Kicking off in a Berlin underground night club, Victoria (Laia Costa) playfully downs one shot as the audience and a very dedicated cameraman proceed to follow her around Berlin in the wee hours of the morning, all in one glorious 140-minute tracking shot.
Leaving the club, Victoria encounters Sonne (Frederick Lau) and his friends attempting to break into a car that they assure her they’ve been locked out of, only to be chased down the street by the owner. Victoria follows them to their home, carrying on the party and getting to know the curious group of strangers, building a special bond with Sonne as she later explains her feelings of isolation in Berlin and lonely childhood at a conservatorium of music. On a whim, Victoria agrees to accompany the men to a meeting where she and the others are forced to participate in a crime, the act and resulting fallout occupying much of the film’s focus.
The film and plot are unremarkable, but for the production crew pulling it all off in one fluid take. Long tracking shots are stand-outs and memorable moments in any film; whether it be Ray Liotta’s long walk from the street into the club in GOODFELLAS, or Clive Owen’s running through dystopia, dodging death at every corner in CHILDREN OF MEN. Music videos utilizing the method are not uncommon and can distinguish themselves for just that reason; think Taylor Swift’s We Are Never Ever Getting Back Together, or Tacky, the first single off Weird Al’s new album.
One-shot takes are a monumental technical achievement – they require mass forethought and planning, scrupulous staging, consummate actors and a camera operator with biceps of steel. Watching a film in one motion, knowing that any moment someone could have screwed up, missed a cue or dropped the ball and have to do the whole thing over again is hugely thrilling and especially satisfying when it’s done well.
Other films have attempted the feat before – Alfred Hitchcock’s ROPE was staged much like a play, with the relatively short narrative viewed through several long shots of a three-walled set and a bunch of spoilt schoolboys debating Nietzsche. More recently, whole sections of BIRDMAN were told through tracking shots, including the film’s extended opening which follows Birdman Michael Keaton from his dressing room down onto the stage of his play.
Watching these moments are hugely gratifying in that they hold an audience, building suspense and barely giving us time to breathe, leaving no time for cutaways or establishing shots to recollect or let our mind wander as the action continues to unfold before our eyes.
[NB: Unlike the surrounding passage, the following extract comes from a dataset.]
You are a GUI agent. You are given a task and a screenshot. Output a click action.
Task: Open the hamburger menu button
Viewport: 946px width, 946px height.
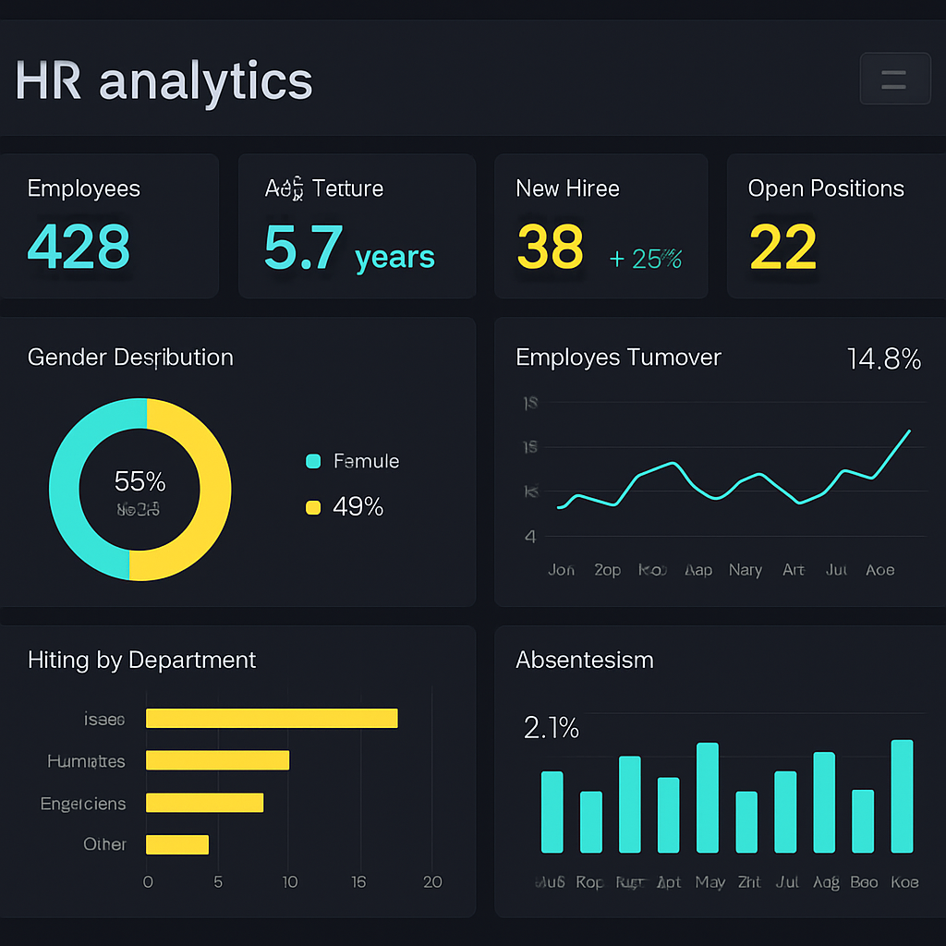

VICTORIA keeps the suspense up for the latter half of the film; an unengaging opening act where Victoria gets to know the others is followed by a highly tense meeting with their more dangerous associates. This leads on to more than one dramatic action sequence as the pressure on the characters gradually builds, a slow first half giving way to a breathtaking and very dramatic second and final act.
Costa and Lau carry VICTORIA in no small part, the tracking-cam’s focus staying on either or both of them for most of the film. They are both curious and at times sympathetic characters who do not find themselves in an ideal situation, heads above the other comparatively one-dimensional players by virtue of their shared charisma and relatability.
The crime itself is entirely predictable – my friend sitting next to me was able to foreshadow just about everything before it happened. Considering the risks involved and standard complications in such an act, the script gives the impression that this crime necessitated a lot less planning than the sort of preparation which would have gone into the actual film and its long-tracking shot.
Things tend to happen very fast when you have to tell a complex story in just over two hours – a bit of creative license is often overlooked within the unique dimensions of experiments like VICTORIA. Popular television series 24 featured Jack Bauer carrying out raids and foiling terrorist attacks in a matter of hours; the improbability and nonsensical nature of so much that happened throughout the show being forgiven, as it can be here, for the unusual pleasure of seeing action-filled events [rather than their being broken up and splintered] occurring in real time.
Most interesting about VICTORIA is that the tracking shot doesn’t take place in a confined space, instead following the characters over Berlin into homes, banks, hotels and dance clubs. Both ROPE and BIRDMAN were set in comparatively confined areas; VICTORIA distinguishing itself by frequently switching up its various locations. The film manages to pull off the huge technical task of featuring the start, middle and end of its one long, unedited shot in entirely different settings.
A huge achievement in technical photography, once the film kicks off, VICTORIA’s tense action, effective staging and overall fluidity will make it very difficult to turn away.